Hi, I am wondering if there is any difference in the implementation of the Random Forest Classifier between SNAP and sklearn (scikit-learn)?
Parameters used in SNAP RF classifier:
Number of training samples: 5000
Number of trees: 500
Training vectors: land, water
Feature bands: Sigma0_VV_db
I have coded my own RF classifier using sklearn with the same parameters above. However, for the same input image:
Run time: SNAP took around 5 mins VS sklearn takes more than an hour
Accuracy: Result from SNAP is very accurate (water bodies are delineated very clearly) VS totally inaccurate result from sklearn (looks like a TV static image)
Also, how many test samples and how are they selected to evaluate the classifier?
I think the main difference between both is that the sklearn RF offers more options to define the permutation of the input features and variables, for example the fraction of each sampling set for the generation of each tree, the pureness of nodes, the minimum numbers within a node ect.

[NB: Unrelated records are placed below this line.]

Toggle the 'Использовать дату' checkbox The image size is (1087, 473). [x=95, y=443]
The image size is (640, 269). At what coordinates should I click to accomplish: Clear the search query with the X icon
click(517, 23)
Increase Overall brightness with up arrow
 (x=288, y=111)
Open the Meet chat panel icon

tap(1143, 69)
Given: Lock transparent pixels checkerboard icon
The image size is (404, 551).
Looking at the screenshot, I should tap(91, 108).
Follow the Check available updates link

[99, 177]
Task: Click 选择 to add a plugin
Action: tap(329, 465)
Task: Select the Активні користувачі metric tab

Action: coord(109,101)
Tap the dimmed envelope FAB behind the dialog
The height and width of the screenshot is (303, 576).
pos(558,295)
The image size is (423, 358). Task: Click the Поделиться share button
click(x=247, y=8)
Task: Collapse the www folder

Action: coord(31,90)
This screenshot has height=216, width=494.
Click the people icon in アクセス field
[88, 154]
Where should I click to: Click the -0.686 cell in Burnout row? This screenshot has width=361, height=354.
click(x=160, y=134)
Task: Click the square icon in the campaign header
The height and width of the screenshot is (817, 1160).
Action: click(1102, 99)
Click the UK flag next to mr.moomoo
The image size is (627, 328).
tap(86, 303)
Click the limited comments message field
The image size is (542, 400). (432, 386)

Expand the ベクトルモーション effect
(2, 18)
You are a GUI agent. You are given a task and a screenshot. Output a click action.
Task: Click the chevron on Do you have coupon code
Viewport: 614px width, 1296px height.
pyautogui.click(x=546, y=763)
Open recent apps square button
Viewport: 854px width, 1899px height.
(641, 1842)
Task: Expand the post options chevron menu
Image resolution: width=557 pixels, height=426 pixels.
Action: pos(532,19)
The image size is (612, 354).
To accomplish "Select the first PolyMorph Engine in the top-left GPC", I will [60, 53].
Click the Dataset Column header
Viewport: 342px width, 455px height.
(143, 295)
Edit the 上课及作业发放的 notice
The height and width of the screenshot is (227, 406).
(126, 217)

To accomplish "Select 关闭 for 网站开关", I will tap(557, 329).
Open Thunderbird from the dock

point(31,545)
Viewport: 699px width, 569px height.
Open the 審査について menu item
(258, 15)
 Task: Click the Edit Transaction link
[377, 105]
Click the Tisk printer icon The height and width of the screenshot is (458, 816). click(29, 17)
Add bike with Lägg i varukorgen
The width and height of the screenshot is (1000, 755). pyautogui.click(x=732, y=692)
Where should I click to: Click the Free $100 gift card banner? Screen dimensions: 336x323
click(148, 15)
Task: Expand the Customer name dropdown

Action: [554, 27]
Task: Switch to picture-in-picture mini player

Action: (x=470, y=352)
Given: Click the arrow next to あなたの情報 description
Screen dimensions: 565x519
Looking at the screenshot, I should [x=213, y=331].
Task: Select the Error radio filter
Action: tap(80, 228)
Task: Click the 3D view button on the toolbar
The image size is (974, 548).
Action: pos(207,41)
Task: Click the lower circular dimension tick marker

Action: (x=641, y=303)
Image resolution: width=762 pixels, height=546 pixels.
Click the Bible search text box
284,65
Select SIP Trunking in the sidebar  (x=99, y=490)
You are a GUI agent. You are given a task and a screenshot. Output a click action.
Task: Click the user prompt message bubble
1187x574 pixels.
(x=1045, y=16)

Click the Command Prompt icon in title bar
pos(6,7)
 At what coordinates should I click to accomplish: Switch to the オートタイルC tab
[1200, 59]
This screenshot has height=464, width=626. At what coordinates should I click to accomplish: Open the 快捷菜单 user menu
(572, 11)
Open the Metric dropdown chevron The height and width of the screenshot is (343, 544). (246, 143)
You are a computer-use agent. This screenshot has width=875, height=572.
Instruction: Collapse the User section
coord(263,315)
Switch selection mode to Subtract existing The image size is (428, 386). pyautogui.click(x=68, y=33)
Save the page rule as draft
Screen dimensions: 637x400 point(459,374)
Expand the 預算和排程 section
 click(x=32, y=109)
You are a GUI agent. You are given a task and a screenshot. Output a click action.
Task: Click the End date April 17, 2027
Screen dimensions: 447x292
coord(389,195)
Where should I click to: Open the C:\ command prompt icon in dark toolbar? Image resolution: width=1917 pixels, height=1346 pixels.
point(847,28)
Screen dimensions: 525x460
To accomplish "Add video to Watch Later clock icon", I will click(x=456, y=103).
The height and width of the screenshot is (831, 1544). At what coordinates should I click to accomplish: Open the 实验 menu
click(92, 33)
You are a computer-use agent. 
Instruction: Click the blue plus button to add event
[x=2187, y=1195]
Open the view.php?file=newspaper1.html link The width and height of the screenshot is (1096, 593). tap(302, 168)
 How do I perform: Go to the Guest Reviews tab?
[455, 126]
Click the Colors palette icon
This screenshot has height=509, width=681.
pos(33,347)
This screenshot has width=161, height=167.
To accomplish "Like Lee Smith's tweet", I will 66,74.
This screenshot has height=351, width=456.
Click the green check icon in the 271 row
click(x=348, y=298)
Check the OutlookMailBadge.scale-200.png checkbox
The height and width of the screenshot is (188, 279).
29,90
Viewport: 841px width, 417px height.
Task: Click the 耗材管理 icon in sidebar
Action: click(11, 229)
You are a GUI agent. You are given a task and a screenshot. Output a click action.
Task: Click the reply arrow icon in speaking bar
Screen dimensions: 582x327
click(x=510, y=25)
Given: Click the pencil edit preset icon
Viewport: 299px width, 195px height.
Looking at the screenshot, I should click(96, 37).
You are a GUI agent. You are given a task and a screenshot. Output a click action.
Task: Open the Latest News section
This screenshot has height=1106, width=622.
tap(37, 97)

All these are unknowingly predefined in SNAP which could be one reason for its faster performance (no or less randomization, subsetting, bootstrapping of samples).
Besides that, I think it is rather useless to generate 500 trees based on only one input raster, because you will extract samples from the same source over and over again. Your random forest becomes a forest, basically and the only thing that changes is the subset of sampling points. You would achieve way more out of a random forest if you offer a couple of rasters at least to be randomly permutated.